(Saved entries)
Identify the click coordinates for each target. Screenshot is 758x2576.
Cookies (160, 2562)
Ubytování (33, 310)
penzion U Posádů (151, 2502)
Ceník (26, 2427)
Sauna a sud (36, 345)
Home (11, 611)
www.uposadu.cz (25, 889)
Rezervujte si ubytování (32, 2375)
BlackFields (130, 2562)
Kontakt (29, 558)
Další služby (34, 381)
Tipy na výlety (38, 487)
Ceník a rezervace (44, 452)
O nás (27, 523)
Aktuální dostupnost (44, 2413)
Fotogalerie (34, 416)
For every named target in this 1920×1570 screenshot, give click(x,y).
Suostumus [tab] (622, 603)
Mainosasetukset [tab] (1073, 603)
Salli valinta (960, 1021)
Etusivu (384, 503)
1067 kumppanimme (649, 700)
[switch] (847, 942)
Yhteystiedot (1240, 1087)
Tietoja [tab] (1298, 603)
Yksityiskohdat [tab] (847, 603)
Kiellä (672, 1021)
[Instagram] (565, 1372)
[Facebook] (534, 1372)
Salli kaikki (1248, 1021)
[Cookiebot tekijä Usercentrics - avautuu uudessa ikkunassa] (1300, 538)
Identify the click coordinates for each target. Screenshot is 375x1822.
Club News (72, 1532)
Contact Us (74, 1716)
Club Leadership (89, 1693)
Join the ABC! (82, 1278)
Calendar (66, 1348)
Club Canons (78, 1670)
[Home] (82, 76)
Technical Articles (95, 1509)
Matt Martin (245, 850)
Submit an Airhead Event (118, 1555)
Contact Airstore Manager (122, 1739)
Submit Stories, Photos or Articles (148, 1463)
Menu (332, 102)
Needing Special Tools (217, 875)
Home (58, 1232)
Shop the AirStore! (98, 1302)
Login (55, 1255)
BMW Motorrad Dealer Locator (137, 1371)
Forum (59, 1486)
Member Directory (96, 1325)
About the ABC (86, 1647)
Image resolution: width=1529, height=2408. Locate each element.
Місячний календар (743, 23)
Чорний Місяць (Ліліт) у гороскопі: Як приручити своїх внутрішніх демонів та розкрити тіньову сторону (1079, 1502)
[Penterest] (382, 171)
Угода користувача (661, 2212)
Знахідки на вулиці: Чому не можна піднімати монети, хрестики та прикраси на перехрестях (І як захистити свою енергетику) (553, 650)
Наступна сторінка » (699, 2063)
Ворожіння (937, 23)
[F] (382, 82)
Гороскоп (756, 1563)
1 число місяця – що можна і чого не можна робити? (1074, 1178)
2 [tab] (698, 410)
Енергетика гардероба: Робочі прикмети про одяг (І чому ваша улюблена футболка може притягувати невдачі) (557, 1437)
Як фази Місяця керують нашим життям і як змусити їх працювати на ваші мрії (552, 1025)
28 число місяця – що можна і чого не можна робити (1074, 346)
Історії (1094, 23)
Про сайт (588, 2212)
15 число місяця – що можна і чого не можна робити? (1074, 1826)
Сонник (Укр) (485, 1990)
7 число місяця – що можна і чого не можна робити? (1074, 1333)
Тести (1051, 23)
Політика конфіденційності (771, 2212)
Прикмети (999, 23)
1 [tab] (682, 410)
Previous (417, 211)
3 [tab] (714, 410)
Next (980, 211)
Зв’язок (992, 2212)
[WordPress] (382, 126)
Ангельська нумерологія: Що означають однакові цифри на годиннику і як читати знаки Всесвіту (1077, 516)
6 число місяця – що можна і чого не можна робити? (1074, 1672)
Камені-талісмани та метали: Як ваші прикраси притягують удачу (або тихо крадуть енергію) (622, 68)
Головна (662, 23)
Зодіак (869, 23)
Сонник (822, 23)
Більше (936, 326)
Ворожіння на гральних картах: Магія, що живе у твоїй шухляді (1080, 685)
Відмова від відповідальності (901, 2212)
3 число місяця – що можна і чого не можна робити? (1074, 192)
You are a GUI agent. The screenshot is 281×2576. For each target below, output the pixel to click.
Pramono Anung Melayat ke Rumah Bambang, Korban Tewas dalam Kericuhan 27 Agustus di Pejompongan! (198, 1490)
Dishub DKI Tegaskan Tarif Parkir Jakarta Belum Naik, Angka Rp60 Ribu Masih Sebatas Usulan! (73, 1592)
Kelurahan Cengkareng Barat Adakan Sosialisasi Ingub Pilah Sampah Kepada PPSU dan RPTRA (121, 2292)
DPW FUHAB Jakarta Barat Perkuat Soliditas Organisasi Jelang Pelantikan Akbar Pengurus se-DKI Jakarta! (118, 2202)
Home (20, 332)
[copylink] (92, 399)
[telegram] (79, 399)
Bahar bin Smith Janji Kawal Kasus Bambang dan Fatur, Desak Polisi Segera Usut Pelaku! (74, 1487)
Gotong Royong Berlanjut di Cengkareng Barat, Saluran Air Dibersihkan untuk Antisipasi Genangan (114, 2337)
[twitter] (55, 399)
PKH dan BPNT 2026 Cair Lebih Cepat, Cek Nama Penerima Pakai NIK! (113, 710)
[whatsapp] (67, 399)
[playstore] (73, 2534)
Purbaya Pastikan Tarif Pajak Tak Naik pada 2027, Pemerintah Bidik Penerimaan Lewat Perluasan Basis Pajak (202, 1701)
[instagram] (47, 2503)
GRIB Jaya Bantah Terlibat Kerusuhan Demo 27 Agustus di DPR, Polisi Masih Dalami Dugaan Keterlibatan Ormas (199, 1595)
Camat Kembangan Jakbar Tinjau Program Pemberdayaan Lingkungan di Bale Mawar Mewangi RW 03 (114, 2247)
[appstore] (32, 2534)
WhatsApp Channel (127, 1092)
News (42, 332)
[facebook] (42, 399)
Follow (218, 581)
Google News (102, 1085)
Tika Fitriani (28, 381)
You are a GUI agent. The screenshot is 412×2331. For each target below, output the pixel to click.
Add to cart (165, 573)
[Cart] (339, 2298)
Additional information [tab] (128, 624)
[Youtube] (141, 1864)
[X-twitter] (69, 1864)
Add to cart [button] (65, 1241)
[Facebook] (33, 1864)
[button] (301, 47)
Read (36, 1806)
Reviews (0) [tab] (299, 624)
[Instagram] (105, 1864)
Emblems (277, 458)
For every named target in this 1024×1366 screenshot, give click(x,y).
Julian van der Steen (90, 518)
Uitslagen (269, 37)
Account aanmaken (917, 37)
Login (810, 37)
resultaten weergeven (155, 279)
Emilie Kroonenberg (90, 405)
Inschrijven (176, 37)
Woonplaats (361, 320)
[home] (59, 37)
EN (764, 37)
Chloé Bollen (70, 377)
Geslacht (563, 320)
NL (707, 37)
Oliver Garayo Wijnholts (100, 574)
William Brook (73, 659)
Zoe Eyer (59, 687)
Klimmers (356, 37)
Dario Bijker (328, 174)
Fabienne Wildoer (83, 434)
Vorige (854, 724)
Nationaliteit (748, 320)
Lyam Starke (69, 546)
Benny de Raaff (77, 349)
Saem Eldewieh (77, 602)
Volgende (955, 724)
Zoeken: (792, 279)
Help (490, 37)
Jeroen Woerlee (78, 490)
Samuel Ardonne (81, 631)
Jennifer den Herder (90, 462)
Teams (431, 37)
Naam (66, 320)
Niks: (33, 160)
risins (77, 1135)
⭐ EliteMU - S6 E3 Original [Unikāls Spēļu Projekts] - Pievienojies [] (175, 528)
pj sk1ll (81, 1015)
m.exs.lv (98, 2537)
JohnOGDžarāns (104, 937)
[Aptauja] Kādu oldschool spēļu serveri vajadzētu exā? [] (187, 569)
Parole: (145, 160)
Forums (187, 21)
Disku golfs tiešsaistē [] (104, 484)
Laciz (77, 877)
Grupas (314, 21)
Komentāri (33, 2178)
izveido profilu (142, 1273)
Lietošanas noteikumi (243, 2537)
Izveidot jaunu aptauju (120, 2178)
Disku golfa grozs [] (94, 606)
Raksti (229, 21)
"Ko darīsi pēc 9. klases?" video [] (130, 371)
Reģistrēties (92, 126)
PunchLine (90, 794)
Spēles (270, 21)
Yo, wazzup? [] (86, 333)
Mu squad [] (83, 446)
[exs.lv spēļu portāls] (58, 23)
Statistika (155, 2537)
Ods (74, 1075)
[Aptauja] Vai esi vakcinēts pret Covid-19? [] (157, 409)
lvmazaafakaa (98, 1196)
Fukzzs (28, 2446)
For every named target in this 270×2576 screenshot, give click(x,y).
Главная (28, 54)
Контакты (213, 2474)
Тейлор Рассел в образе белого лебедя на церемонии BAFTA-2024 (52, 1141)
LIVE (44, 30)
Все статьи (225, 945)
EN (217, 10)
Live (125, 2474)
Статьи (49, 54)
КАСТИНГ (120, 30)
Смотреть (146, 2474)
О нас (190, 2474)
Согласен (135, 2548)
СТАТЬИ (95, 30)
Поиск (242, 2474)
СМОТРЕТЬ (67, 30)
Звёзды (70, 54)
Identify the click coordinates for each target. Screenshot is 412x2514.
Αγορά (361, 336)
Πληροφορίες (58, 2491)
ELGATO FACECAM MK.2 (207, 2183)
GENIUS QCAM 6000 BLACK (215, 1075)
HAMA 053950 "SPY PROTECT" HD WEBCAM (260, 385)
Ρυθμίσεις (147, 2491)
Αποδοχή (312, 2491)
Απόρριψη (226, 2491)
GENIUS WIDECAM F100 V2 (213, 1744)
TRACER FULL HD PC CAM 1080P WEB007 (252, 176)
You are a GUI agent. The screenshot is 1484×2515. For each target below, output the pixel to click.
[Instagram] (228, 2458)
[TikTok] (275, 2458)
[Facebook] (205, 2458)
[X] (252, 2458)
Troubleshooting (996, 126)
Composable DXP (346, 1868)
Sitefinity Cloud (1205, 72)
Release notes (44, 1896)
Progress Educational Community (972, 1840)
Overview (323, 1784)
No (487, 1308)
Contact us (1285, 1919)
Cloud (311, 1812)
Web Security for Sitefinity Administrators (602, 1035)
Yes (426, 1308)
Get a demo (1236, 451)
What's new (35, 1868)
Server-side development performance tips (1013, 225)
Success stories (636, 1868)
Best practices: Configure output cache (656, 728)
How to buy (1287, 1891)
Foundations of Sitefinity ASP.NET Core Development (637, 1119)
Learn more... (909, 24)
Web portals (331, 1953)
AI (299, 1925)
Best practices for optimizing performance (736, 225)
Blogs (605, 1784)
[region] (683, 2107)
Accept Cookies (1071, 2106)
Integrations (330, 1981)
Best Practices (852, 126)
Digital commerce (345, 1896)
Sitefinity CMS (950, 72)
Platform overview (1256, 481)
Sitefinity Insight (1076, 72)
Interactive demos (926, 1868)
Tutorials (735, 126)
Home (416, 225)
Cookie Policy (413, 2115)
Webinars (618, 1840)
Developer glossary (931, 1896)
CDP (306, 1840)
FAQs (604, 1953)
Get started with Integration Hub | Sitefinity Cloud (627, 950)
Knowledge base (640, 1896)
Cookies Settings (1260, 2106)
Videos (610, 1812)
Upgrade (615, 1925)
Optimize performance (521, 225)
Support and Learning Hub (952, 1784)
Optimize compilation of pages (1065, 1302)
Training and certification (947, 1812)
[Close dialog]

To do:
From the records above, reproduce exactly the lines from the one with "BlackFields (130, 2562)" to the one with "1 число місяця", both included, and no others.

Written response:
BlackFields (130, 2562)
Kontakt (29, 558)
Další služby (34, 381)
Tipy na výlety (38, 487)
Ceník a rezervace (44, 452)
O nás (27, 523)
Aktuální dostupnost (44, 2413)
Fotogalerie (34, 416)
For every named target in this 1920×1570 screenshot, give click(x,y).
Suostumus [tab] (622, 603)
Mainosasetukset [tab] (1073, 603)
Salli valinta (960, 1021)
Etusivu (384, 503)
1067 kumppanimme (649, 700)
[switch] (847, 942)
Yhteystiedot (1240, 1087)
Tietoja [tab] (1298, 603)
Yksityiskohdat [tab] (847, 603)
Kiellä (672, 1021)
[Instagram] (565, 1372)
[Facebook] (534, 1372)
Salli kaikki (1248, 1021)
[Cookiebot tekijä Usercentrics - avautuu uudessa ikkunassa] (1300, 538)
Identify the click coordinates for each target. Screenshot is 375x1822.
Club News (72, 1532)
Contact Us (74, 1716)
Club Leadership (89, 1693)
Join the ABC! (82, 1278)
Calendar (66, 1348)
Club Canons (78, 1670)
[Home] (82, 76)
Technical Articles (95, 1509)
Matt Martin (245, 850)
Submit an Airhead Event (118, 1555)
Contact Airstore Manager (122, 1739)
Submit Stories, Photos or Articles (148, 1463)
Menu (332, 102)
Needing Special Tools (217, 875)
Home (58, 1232)
Shop the AirStore! (98, 1302)
Login (55, 1255)
BMW Motorrad Dealer Locator (137, 1371)
Forum (59, 1486)
Member Directory (96, 1325)
About the ABC (86, 1647)
Image resolution: width=1529, height=2408. Locate each element.
Місячний календар (743, 23)
Чорний Місяць (Ліліт) у гороскопі: Як приручити своїх внутрішніх демонів та розкрити тіньову сторону (1079, 1502)
[Penterest] (382, 171)
Угода користувача (661, 2212)
Знахідки на вулиці: Чому не можна піднімати монети, хрестики та прикраси на перехрестях (І як захистити свою енергетику) (553, 650)
Наступна сторінка » (699, 2063)
Ворожіння (937, 23)
[F] (382, 82)
Гороскоп (756, 1563)
1 число місяця – що можна і чого не можна робити? (1074, 1178)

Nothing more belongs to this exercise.